● **Fragmento de lectura**
····················
Esta mañana he decidido airearme un poco al mejor estilo Asunceno, y he comunicado a las monchis que me iba al Mercado 4. Una por una me han mirado como si tuviese algo raro en la cara, y han asentido como si me consideran ya una más del clan (yo para mis adentros pensaba "ja, que se creen que me voy a hacer monja", pero de la ilusión también se vive).
El caso es que, guiada por las indicaciones de la hermana Esther, he recorrido el tramo que me separaba de la sombra-parada del autobús, y cuando ha llegado uno de la línea 2 he levantado el brazo para indicarle que me quería subir. Según se iba acercando, yo intuía que no tenía la más mínima intención de parar, así que he empezado a agitar el brazo como si tuviera convulsiones, cada vez más rápido, y la gente de alrededor se apartaba por miedo al desastre. A pesar de todo, mis esfuerzos no han dado ningún fruto, y he tenido que esperar al 34, que tarda mucho más y además iba hasta la bandera -de hecho, he tenido que dejar pasar dos porque estaban llenos-. Cuando ha llegado el tercero, he empujado como he podido a un lado y a otro, y me he colocado entre un brazo, dos manos y un sobaquillo maloliente, pero yo me metía en ese autobús como que me llamo Esperanza.
El caso es que una hora después he aparecido en una especie de monstruo con carpa. Yo no podía parar de pensar en mi madre y en lo que habría disfrutado allí. Es un mercadillo gigante en el que venden de todo. ¿Qué quieres ropa? ¿Una especia? ¿Un coche? Todo está en el Mercado 4. Es como una mezcla entre el mercadillo de Majadahonda y el de Viana do Castelo pero por 7.
Algunos paraguayos dicen que ese es el primer centro comercial de Asunción, y bueno, a mí me gustaría pensar que Monsier Lafayette se inspiró en este mercado a la hora de crear sus famosas galerías parisinas, aunque la realidad es que la historia del lugar deja bastante más que desear. Debe haber unos dos millones de puestos, y a cada paso que das una señora -o varias- se te acercan proponiéndote todo tipo de productos y tratando de vender las baratijas más sorprendentes. Una incluso me ha ofrecido una funda para el móvil, unas tijeras de barbero, dos horquillas, un trapo de cocina, un cortauñas y ¡un litro de aceite de cacahuete! por el módico precio de 5.000 guaraníes (unos 80 céntimos de euro). Y no os vayáis a pensar que es que en este país se regalan las cosas, sino más bien que hay determinados vendedores ilegales que montan sus negocios de una manera tan misteriosa que nadie sabe cómo es posible que obtengan beneficios. Tampoco he probado sus productos, así que a lo mejor el truco está en que vienen rotos, o usados, o podridos... Aunque sí, he de decir que siempre venden cosas de lo más variopintas.
····················
● **Datos mostrados**
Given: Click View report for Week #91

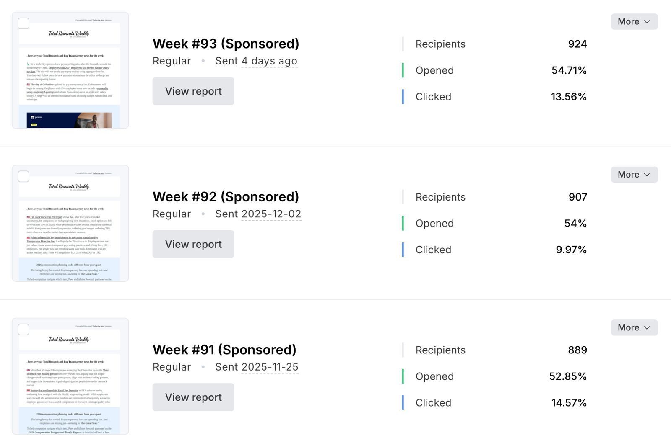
····················
● **Tareas**
1 - Indica si cada afirmación concuerda con el relato sobre el Mercado 4, respondiendo sí o no y citando literalmente las palabras del relato que lo deciden: (a) Quien narra consiguió subir al autobús de la línea 2. (b) Quien narra probó los productos de los vendedores ilegales. (c) Una vendedora ofreció varios objetos juntos por 5.000 guaraníes.
2 - Retoma el relato sobre el Mercado 4 desde su última oración y continúalo.

● **Respuestas**
1 -
(a) No: "mis esfuerzos no han dado ningún fruto, y he tenido que esperar al 34".
(b) No: "Tampoco he probado sus productos".
(c) Sí: "por el módico precio de 5.000 guaraníes".

2 -
A todo esto, mientras las tenderas me abrumaban tentadas por mi aspecto (casi todo el mundo piensa que soy norteamericana), y más que por mi aspecto por mi supuesto bolsillo, he mirado el reloj y me he dado cuenta de que ya era la hora de volver, así que me he comprado un abanico (¡gracias a Dios que a alguien se le ocurrió inventarlo!), y alguna que otra cosa más para regalar en Navidad a las hermanas. Y cuando ya me iba, a lo lejos, he divisado lo que andaba buscando: una báscula (es muy difícil seguir una dieta sin comprobar los progresos). He perseguido al escurridizo señor por todo el Mercado 4 con el objetivo de que me vendiera el dichoso peso (nota aclaratoria: temperatura a la sombra: 42ºC; humedad: 77%; botellas de agua helada ingeridas en una hora: 4; estado de salud: al borde del desmayo). Y por fin he conseguido mi preciado premio, después de regatear un poco con el susodicho tendero, cuyos productos procedían de destinos un tanto sospechosos. Le he hecho pesarse varias veces para comprobar que funcionaba, y me he vuelto tan contenta con mi nueva y preciada adquisición.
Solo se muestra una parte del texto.